The Democratic presidential candidate Bernie Sanders launched his first television ads in the early voting states of Iowa and New Hampshire on Sunday, pouring $2m into an ad buy that cast his campaign as a sharp break with the status quo.
The ads give voters a fuller look at the Vermont independent senator’s biography, as a longtime fighter against injustice and inequality, his humble upbringing in Brooklyn, New York, and his attendance at Dr Martin Luther King’s march on Washington in 1963.
There is also his work as mayor of Burlington, Vermont, in Congress and his pledge to take “on Wall Street and a corrupt political system”.
The ad, entitled Real Change mentions the one million contributors to the Sanders campaign and shows footage of his large rallies around the nation. The tag line of the ad calls him: “An honest leader – building a movement with you, to give us a future to believe in.”
The words call to mind President Obama’s 2008 slogan, “Change We Can Believe In”.
“Thousands of Americans have come out to see Bernie speak, and we’ve seen a great response to his message,” said Sanders campaign manager Jeff Weaver. “This ad marks the next phase of this campaign. We’re bringing that message directly to the voters of Iowa and New Hampshire.”

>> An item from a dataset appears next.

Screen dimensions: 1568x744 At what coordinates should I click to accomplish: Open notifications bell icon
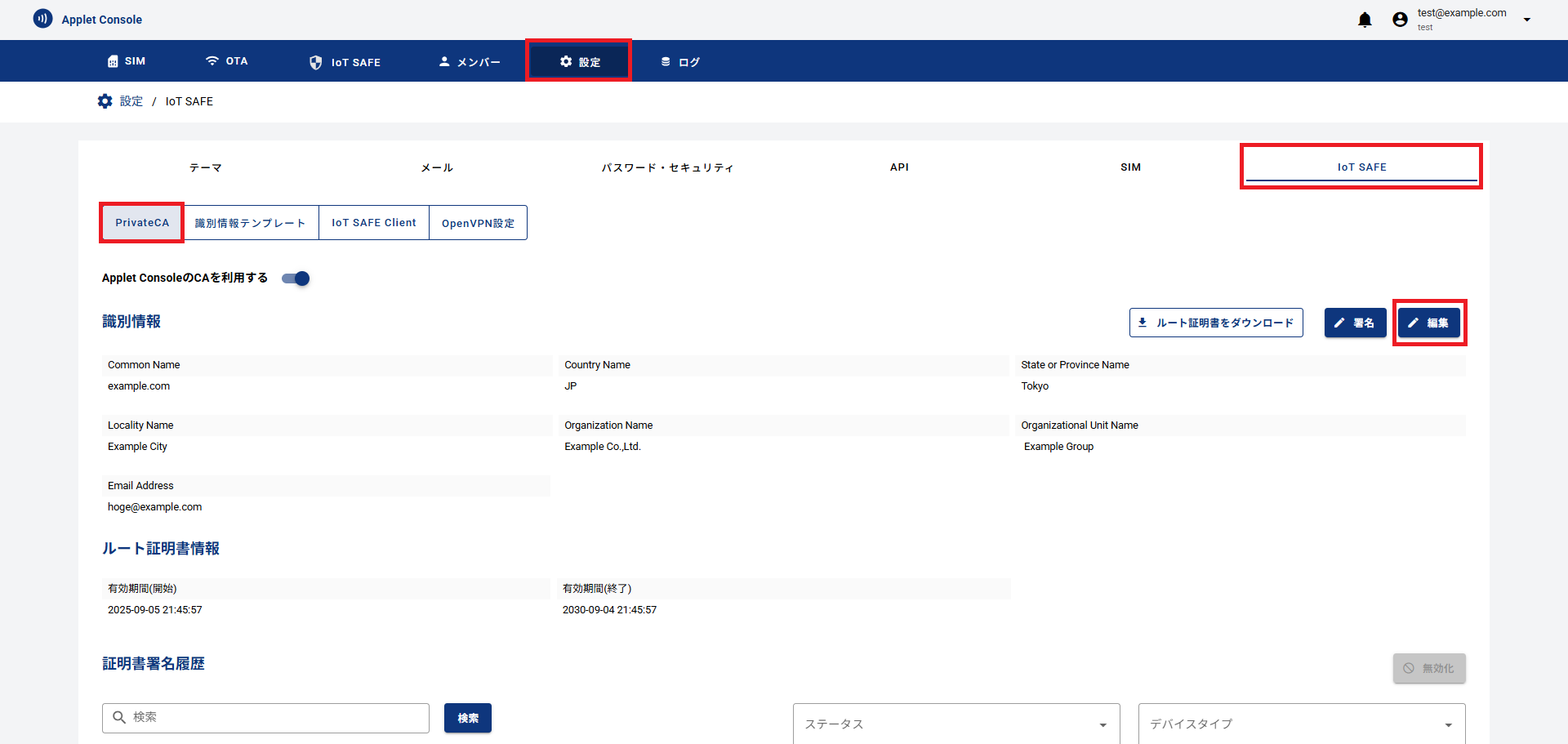1364,20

The 60-second ad, which was first aired on NBC’s Meet the Press, is also a not-very-subtle dig at the Clinton political brand. It notes Sanders’s vote opposing the Iraq war in 2002, which Hillary Clinton supported, a vote she later said she regretted.
“People are sick and tired of establishment politics, and they want real change,” Sanders says in the ad, in footage from a campaign rally.
Sanders is competitive with Clinton in Iowa and New Hampshire, and he has raised more than $40m through the end of September, mostly online.
His performance in the first two states could be pivotal in his challenge to Clinton. The Democratic frontrunner enjoys strong support among black and Latino voters who play an influential role in South Carolina and Nevada, which follow the first two states.
“If we win Iowa and New Hampshire, it opens up for us a path toward victory,” Sanders said on Friday in New Hampshire.
Sanders has a history anchored in in the civil rights movement, but a political career rooted in mostly white Vermont. The ad seeks to underscore his career working on progressive causes, showing a photo of him leading a campus sit-in while attending the University of Chicago, an image of King’s March on Washington, and a shot of Sanders walking a picket line.